Insulin-like growth factor binding protein-1 (IGFBP-1) is an important regulatory molecule in the IGF system that may inhibit cell growth and survival by modulating IGF-I (14). A prior report of elevated IGFBP-1 levels in patients with heart failure (24) has now been extended by the finding that IGFBP-1 predicts risk of CHF in healthy older adults. Prior prospective data suggest that IGFBP-1 predicts future vascular endpoints, but none examined CHF in the elderly. Among diabetics with acute myocardial infarction (median age 70 years) in the Diabetes Mellitus Insulin-Glucose Infusion in Acute Myocardial Infarction 2 (DIGAMI 2) trial, high IGFBP-1 predicted cardiovascular events and death (22). The Seven Countries Study identified high IGFBP-1 level as a predictor of cardiovascular mortality among 65 – 84 year old men (23). Prior data from older populations suggest an association between high IGFBP-1 and favorable levels of some metabolic factors such as obesity and lipids (32), as was also shown in our study. This may reflect inverse regulation of IGFBP-1 levels by insulin. Our results suggest the importance of adjustment for obesity and other risk factors in assessing the independent association of IGFBP-1 levels with vascular endpoints. Elevated circulating IGFBP-1 occurs in catabolic states including AIDS wasting (20), end-stage renal disease (17), cancer (16), energy deficiency during military training (18), and dietary restriction (21).
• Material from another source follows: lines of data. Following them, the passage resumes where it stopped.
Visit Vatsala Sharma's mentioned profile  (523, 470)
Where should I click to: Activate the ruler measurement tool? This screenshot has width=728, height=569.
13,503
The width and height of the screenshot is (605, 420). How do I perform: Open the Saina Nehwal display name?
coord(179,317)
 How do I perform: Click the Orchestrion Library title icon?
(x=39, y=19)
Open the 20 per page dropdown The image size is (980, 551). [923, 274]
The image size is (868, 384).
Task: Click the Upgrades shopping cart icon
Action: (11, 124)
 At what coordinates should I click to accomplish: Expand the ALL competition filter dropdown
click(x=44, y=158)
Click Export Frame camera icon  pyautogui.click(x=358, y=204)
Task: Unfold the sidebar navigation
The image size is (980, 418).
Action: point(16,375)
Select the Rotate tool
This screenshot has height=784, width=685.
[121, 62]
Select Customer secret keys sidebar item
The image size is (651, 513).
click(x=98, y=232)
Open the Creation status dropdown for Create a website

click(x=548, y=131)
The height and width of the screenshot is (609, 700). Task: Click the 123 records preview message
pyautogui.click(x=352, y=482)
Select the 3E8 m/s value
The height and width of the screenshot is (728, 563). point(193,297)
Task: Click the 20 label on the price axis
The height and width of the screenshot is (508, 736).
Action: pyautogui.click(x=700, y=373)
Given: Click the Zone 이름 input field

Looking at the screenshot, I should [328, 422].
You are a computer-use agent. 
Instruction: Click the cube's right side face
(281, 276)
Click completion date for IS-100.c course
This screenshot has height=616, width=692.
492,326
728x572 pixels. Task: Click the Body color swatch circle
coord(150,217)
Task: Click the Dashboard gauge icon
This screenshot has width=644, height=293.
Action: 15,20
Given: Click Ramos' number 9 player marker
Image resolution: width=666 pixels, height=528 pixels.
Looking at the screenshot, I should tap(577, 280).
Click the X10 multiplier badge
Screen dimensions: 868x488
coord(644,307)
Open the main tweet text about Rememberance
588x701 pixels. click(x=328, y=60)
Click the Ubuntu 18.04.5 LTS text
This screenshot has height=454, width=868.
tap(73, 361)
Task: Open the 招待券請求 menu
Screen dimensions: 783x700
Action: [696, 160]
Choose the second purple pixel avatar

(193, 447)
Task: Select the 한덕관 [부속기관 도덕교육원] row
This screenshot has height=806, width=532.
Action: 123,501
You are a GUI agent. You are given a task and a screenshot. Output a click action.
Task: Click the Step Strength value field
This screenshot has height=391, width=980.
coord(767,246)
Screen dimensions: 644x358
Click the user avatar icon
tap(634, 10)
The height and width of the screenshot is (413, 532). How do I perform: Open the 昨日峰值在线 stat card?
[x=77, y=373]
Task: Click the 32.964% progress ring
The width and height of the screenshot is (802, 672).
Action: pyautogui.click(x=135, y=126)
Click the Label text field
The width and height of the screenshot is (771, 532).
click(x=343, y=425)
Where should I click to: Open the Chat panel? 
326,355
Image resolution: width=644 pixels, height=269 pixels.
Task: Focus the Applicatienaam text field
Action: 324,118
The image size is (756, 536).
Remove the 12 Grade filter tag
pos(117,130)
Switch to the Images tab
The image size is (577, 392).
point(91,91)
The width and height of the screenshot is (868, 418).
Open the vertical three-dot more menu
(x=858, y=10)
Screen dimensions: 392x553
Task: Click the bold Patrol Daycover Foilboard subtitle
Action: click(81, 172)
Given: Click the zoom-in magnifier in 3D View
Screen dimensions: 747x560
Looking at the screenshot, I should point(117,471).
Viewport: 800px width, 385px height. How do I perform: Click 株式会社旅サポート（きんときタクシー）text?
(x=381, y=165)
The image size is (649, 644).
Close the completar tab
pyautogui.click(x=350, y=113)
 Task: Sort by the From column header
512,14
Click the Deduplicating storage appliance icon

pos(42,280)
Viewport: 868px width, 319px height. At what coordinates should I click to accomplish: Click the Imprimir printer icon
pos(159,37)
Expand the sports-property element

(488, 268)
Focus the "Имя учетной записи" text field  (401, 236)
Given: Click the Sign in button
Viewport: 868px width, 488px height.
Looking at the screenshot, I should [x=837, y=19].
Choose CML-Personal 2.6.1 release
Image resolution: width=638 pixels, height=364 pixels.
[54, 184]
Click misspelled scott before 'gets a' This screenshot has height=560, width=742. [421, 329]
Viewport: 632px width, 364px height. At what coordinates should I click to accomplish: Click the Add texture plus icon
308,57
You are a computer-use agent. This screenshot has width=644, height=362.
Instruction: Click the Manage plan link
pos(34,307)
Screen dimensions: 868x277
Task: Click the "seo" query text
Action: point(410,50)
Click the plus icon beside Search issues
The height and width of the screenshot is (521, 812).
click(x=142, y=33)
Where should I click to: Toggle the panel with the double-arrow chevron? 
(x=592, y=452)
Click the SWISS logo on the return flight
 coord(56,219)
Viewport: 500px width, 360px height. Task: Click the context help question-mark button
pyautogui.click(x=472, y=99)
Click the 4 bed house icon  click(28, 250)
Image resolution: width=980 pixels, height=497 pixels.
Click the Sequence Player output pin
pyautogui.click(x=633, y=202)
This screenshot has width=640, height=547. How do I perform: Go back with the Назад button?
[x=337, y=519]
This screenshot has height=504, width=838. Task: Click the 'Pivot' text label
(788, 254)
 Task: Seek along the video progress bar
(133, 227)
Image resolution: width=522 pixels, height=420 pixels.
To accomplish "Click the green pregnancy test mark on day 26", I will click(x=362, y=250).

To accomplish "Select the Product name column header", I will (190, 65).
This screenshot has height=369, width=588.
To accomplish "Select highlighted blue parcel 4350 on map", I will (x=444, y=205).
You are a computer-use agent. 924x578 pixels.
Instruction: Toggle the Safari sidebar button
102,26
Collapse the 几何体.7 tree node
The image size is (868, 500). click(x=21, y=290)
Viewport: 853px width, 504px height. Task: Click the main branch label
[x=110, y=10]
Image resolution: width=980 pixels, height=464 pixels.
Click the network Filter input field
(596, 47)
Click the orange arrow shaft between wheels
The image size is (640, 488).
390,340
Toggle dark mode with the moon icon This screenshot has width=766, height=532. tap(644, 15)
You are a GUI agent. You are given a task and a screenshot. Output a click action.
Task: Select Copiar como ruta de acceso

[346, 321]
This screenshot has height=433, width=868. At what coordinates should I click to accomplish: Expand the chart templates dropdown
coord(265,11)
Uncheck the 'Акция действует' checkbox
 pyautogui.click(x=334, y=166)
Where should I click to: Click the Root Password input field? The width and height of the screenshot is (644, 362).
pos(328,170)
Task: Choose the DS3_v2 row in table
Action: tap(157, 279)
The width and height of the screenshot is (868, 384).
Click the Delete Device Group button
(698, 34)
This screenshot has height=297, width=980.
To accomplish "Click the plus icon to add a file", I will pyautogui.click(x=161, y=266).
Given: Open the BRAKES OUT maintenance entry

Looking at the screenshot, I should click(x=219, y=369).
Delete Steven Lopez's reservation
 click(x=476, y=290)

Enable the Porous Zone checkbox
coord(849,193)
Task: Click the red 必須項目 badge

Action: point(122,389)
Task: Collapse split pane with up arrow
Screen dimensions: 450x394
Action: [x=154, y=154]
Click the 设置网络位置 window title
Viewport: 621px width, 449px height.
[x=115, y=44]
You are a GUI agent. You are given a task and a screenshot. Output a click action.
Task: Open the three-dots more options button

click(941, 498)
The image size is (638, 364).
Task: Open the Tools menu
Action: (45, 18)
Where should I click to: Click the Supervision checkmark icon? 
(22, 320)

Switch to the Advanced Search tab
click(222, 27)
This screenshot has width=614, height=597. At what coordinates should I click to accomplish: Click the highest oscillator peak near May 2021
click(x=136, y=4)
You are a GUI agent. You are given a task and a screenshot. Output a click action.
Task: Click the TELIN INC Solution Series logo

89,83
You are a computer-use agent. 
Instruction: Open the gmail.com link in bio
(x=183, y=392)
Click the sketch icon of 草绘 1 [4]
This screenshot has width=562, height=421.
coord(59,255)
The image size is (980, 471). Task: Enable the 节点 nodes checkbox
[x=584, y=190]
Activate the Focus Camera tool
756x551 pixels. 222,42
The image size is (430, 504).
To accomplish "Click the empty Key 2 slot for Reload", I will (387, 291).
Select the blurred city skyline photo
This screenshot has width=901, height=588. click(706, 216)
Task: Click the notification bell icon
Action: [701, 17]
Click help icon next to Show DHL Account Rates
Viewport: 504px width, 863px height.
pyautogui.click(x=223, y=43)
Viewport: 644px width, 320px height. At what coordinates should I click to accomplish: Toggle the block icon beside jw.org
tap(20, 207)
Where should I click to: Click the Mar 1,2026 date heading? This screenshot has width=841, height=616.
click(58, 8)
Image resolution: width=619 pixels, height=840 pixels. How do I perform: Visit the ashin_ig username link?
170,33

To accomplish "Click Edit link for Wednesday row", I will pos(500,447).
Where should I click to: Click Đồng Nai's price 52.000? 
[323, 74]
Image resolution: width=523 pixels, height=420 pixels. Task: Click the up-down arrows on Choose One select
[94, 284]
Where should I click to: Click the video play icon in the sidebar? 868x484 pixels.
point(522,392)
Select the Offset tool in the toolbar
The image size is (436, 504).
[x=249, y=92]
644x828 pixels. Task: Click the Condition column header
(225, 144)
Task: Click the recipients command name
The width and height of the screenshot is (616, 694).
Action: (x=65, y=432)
Progeric model organisms with premature aging phenotypes including sarcopenia and cell replicative senescence also have increased IGFBP-1 (with decreased IGF-I) (33, 34). Because IGFBP-1 is known to determine IGF-I bioavailability and has an inverse correlation with free IGF-I (13), this likely reflects inhibition of anabolic IGF-I effects by IGFBP-1 in these catabolic states. Mechanisms linking IGFBP-1 with vascular or cardiac structure and function are not clearly established. Studies in the rat indicate that IGFBP-1 infusion inhibits muscle protein synthesis in fast-twitch muscle, although this was not shown in the heart (35). Potential determinants of elevated circulating IGFBP-1 in persons at risk for CHF include oxidative stress (15), cytokine activity (36, 37), ephinephrine or norepinephrine (38), and subclinical liver disease or hepatic insulin resistance (39).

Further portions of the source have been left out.